Anam Cara Page 9
The Celtic world developed a profound sense of the complexity of the individual. Often the places within us where conflict arises are places where different parts of our clay memory come together; the energy here may at times be unrefined, raw, or difficult. The recognition of our clay nature can bring us a more ancient harmony. It can return us to the ancient rhythm that we inhabited before consciousness made us separate. This is one of the lovely things about the soul. The soul is in the middle ground between the separation of the air and the belonging of the earth. Your soul mediates between your body and your mind; it shelters the two and holds them together. In this primal sense, the soul is imaginative.
THE BODY IS IN THE SOUL
We must learn to trust the indirect side of our selves. Your soul is the oblique side of your mind and body. Western thought has told us that the soul is in the body. The soul was thought to be confined to some special, small, and refined region within the body. It was often imaged as being white. When a person died, the soul departed and the empty body collapsed. This version of the soul seems false. In fact, the more ancient way of looking at this question considers the relationship of soul to body in a converse way. The body is in the soul. Your soul reaches out farther than your body, and it simultaneously suffuses your body and your mind. Your soul has more refined antennae than your mind or ego. Trusting this more penumbral dimension brings us to new places in the human adventure. But we have to let go in order to be; we have to stop forcing ourselves, or we will never enter our own belonging. There is something ancient at work in us creating novelty. In fact, you need very little in order to develop a real sense of your own spiritual individuality. One of the things that is absolutely essential is silence, the other is solitude.
Solitude is one of the most precious things in the human spirit. It is different from loneliness. When you are lonely, you become acutely conscious of your own separation. Solitude can be a homecoming to your own deepest belonging. One of the lovely things about us as individuals is the incommensurable in us. In each person, there is a point of absolute nonconnection with everything else and with everyone. This is fascinating and frightening. It means that we cannot continue to seek outside ourselves for the things we need from within. The blessings for which we hunger are not to be found in other places or people. These gifts can only be given to you by yourself. They are at home at the hearth of your soul.

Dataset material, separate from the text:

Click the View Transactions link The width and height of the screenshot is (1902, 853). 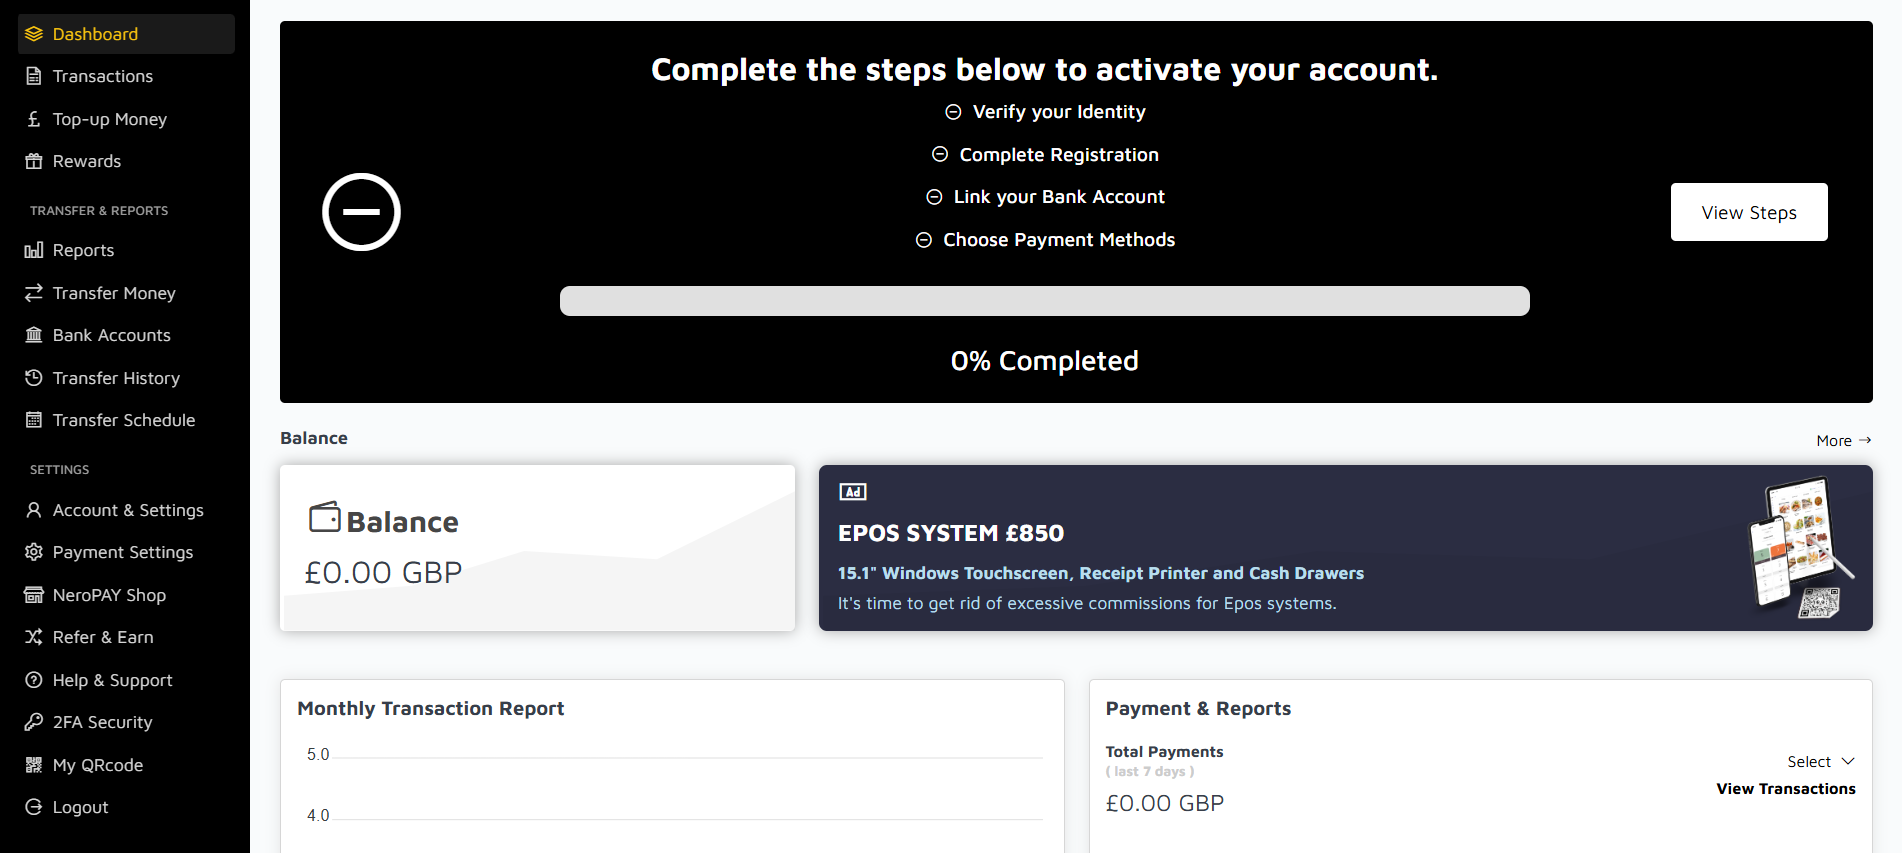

TO BE NATURAL IS TO BE HOLY
In the West of Ireland, many houses have open fires. At wintertime when you visit someone, you go through the bleak and cold landscape until you finally come into the hearth, where the warmth and magic of the fire is waiting. A turf fire is an ancient presence. The turf comes out of the earth and carries the memory of trees and fields and long-gone times. It is strange to have the earth burning within the domesticity of the home. I love the image of the hearth as a place of home, a place of warmth and return.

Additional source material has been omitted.